**EXERCISE DIRECTIONS:** List every school the interview with Christopher Swann mentions by name.

**GIVEN PASSAGE:**
· · · · · · ·

Saturday, August 12, 2017

Christopher Swann talks about boarding school, trauma, why you don't want a reader who just says, "love it!" with a smiley emoji, and his brilliant novel SHADOW OF THE LIONS




Christopher Swann is chair of the English Department at Holy Innocents’ Episcopal School in Atlanta, where he has taught English for more than 20 years. He's another Algonquin author, which means he is family from now on!  I'm so thrilled to have him here!


I loved all the material about boarding school. Did you attend one yourself?  And if so, did you find it freeing?
 I’m glad you liked the boarding school material. I did attend boarding school—Woodberry Forest, in Virginia. Blackburne is kind of based on Woodberry, especially physically, but I made several alterations. Let’s say that a lot of the good aspects of Blackburne come from Woodberry, and the bad aspects of Blackburne I made up.
          
Did I find boarding school freeing? Now that’s an interesting question. Usually people who aren’t familiar with boarding schools think of them as some sort of elite prisons, like dumping grounds for Holden Caulfield-esque teens. This isn’t true in my experience. If you attend a place like Blackburne, you have access to incredible teachers and mentors. Living at your school as a teenager, without the freedoms available to you as an older college student, can feel isolating. A boarding school a contained environment. And yet the whole experience of boarding school is pretty freeing. It may not feel that way at the time. However, I am very much who I am as an adult in large part because of my boarding school experience. It’s not that I was shaped by my school, exactly, although that’s part of it. It’s that at boarding school I was allowed—encouraged, even—to grow and develop as a student and as an adolescent male in ways that I probably would not have been at a traditional day school. I write in my book that classmates at boarding school can establish close-knit friendships that, on a platonic level, may not be experienced again until marriage. The other aspect, of course, is that you spend the majority of your adolescence, from age 14 to 18, away from home and your parents. Of course you go home for vacations, but for nearly eight months out of the year you live away from home. You grow up and learn responsibility a bit sooner than you might otherwise, and you form tight-knit relationships that can last your entire life.
           
I’m haunted by the things we do as kids that we would never do as adults—and how those crimes shadow us. If we’re lucky, as in a way Matthias is, we get to reconfront them—but what do you think would have happened to Matthias if he never had that chance?

That is one of the shadows the title alludes to—in this case, Matthias’ fear that this one event clouds his entire life. Luckily, I didn’t experience any kind of traumatic event like Matthias does, but I often think there but for the grace of God go I. I have always enjoyed mysteries, and when writing this book I spent a lot of time thinking about Fritz and what happened to him. But I was even more interested in what would happen to Matthias, and to everyone else affected by Fritz’s disappearance. What kind of effect would that have on you?

· · · · · · ·

**RECORDED INFORMATION:**
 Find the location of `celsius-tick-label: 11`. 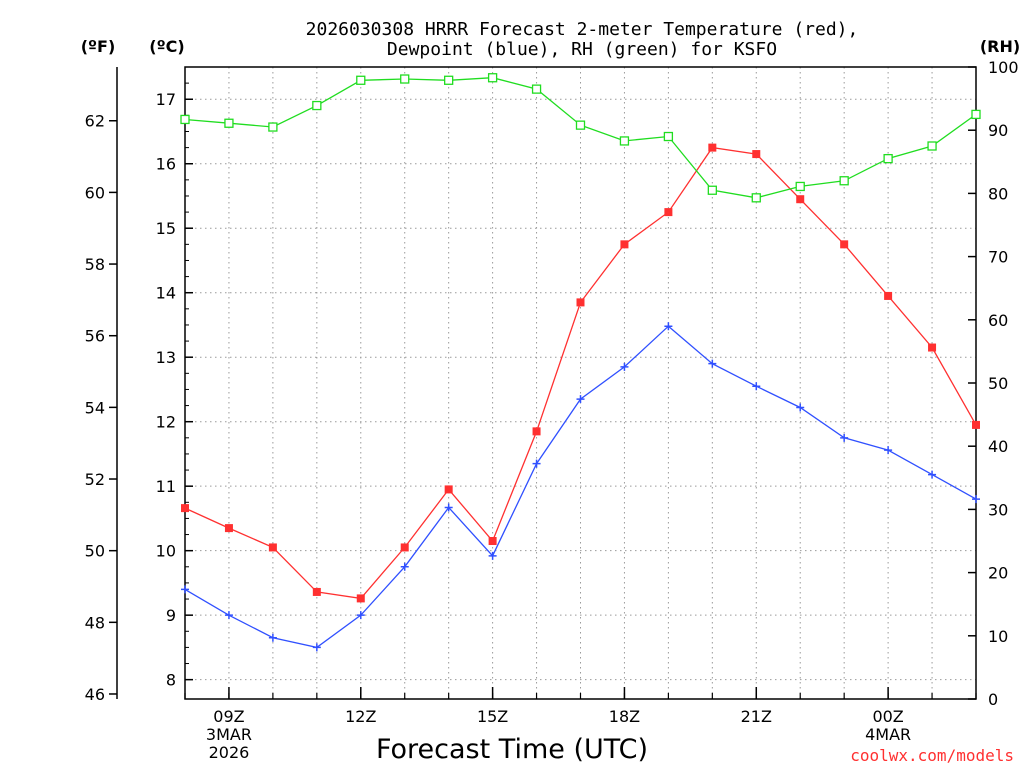

celsius-tick-label: 11 is located at coordinates (166, 486).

· · · · · · ·

**ANSWER SPACE:**
- Holy Innocents’ Episcopal School
- Woodberry Forest
- Blackburne